Cualquier sentimiento nacionalista o patriotista está conjugado por denominadores territoriales, lingüísticos, socioculturales y ecoambientales regulados por la historia y pragmática política, por la praxis, producción y distribución económica y por distintas representaciones del orden social ejecutados a partir de diferenciaciones multifacéticas y multimodales.
La desinterpretación actualmente por doquier visible de lo que la política es, debería ser o pudo haber sido, fuera de los intolerantes debates izquierdas/derechas, maniqueos sin más, son un ejemplo visible de amplios procesos históricos que olvidan el sentido último de la techné politike, en el ejemplo de la Grecia clásica y el pensamiento aristotélico, el orden socialmente estabilizador.
La constitución de la política en las culturas y civilizaciones de guerra, por lo general han preservado el profundo componente militarista, territorialista y etnocida, bajo distingos incomprensivos del otro, de la diferencia y lo ajeno. La barbarie se construye así, como recurso, lo mayor de las veces por motivaciones de orden religioso o económico, cuando subyace la competitividad aniquiladora que segmenta, asesina y domina.
La estabilización de las fronteras mexicanas en tanto proceso de política binacional, fue algo muy similar al proceso de desnacionalización hispánica, con su máximo alcance en 1812 y la definición nacional de esa España inmensa, potente y tricontinental, destruida ideológica, intelectual y culturalmente por la leyenda negra, e intestinamente por el sigiloso apoyo antihispánico sajón (inglés y norteamericano), por la lucha de los nacionalismos hispanoamericanos.
El lugar en la composición identitaria mexicana desde los postulados criollistas, expropiadores de las culturas étnicas indígenas, progresistas occidentalistas, anti gachupinistas, que sostenían una impronta de grandeza, superioridad y excelso destino, mantuvieron por lo común el sostenido proceso civilizatorio negando los valore culturales del indio de carne y hueso, desde un neoclasicismo al indio de bronce, el mártir de las épicas de conquista del siglo XVI.
También el proceso de aprehensión de las formas espaciales y sus definiciones político-administrativas han sido elementos tradicionalmente instituidos por órdenes constitucionalistas o regímenes políticos que han perdurado, como lo sería el ejemplo del caso de Veracruz, pero en sí, de cualquier división política territorial. Para las culturas y civilizaciones de guerra todo conquista, exterminio o dominación representa una nueva distribución de la riqueza, los roles sociales y las demarcaciones del territorio, las formas productivas y la subyugación esclavista del dominado.
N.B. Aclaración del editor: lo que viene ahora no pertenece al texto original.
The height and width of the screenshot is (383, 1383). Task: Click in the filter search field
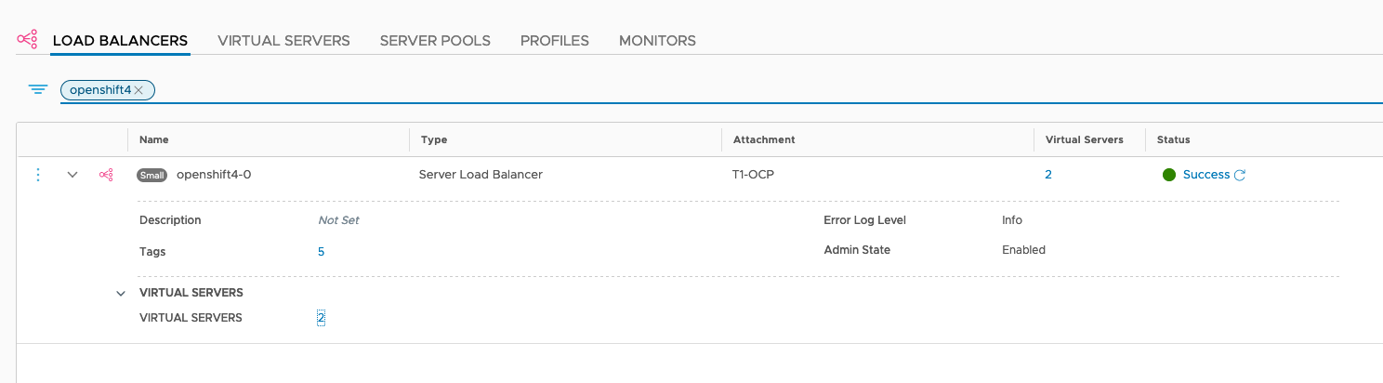pyautogui.click(x=762, y=90)
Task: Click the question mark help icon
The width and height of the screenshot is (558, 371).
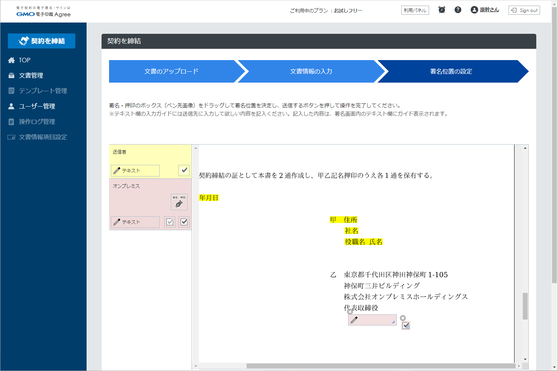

Pocas y excepcionales son las culturas de paz, siempre minoritarias, siempre respetuosas del entorno, de la vida y dignidad: ante la muerte, ante la subsistencia y ante la enfermedad y el dolor. En estos escasos ejemplos es natural comprender que no hay una posesividad mercantilista ni una objetivación cosificante del mundo, los propios objetos y menos aún de los seres vivos.
Las fronteras entonces no existen en las culturas de paz, son en cambio lo que instaura las culturas de guerra. El ideal del citoyen françoise ilustrado, que tanto anheló Marx y criticó bajo su más preclaro ejemplo del burgués industrialista, desde distintos ángulos hoy más que imposible, jamás realizado, aunque buscaba representar una innovación política, en tanto pragmática y modelo social, siguió y seguirá operando desde la lógica de las fronteras. El único de los mundos imposibles es el de la paz, porque jamás nos será posible la comprensión humana fraternalista ilustrada, porque con más de 3000 años de fratricidios, no somos capaces de entender, apreciar y aceptar que solo en la tolerancia de lo ajeno no es dable asumir un respeto por lo que no conocemos, no entendemos y no vivimos culturalmente.